▶ [Problem to solve]:
Print the entries below word for word; the pictures stay out of your copy.

▶ [Stored items]:
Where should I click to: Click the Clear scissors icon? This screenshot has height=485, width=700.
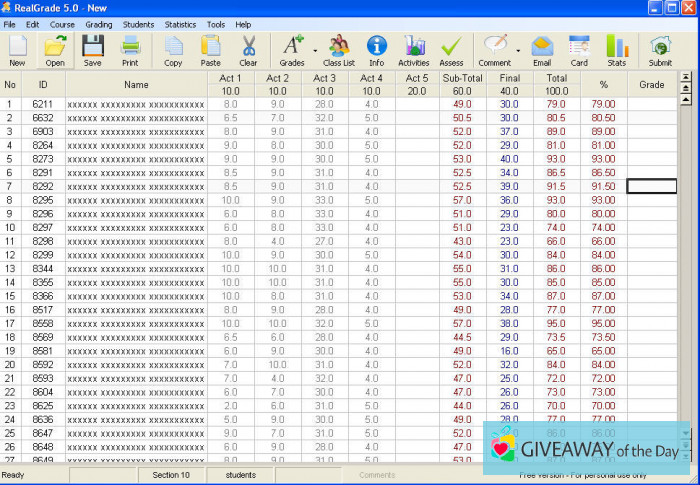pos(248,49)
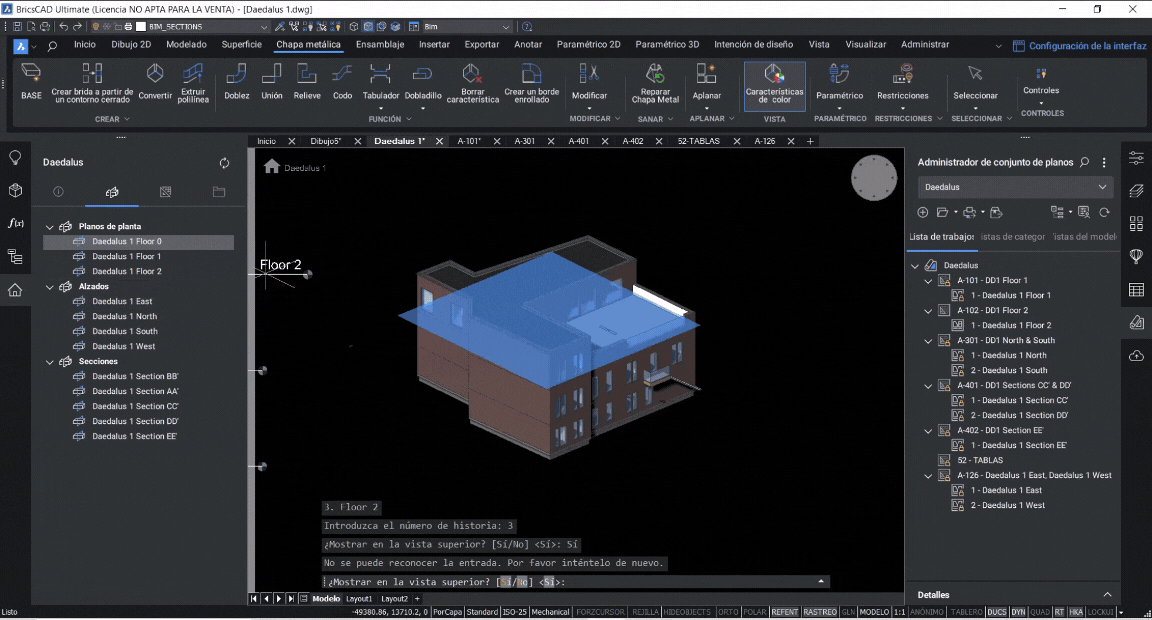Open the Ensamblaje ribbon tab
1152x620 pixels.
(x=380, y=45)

▶ [Written solution]:
Where should I click to: Click the Clear scissors icon? This screenshot has height=485, width=700.
pos(248,49)
Open the Ensamblaje ribbon tab
1152x620 pixels.
(x=380, y=45)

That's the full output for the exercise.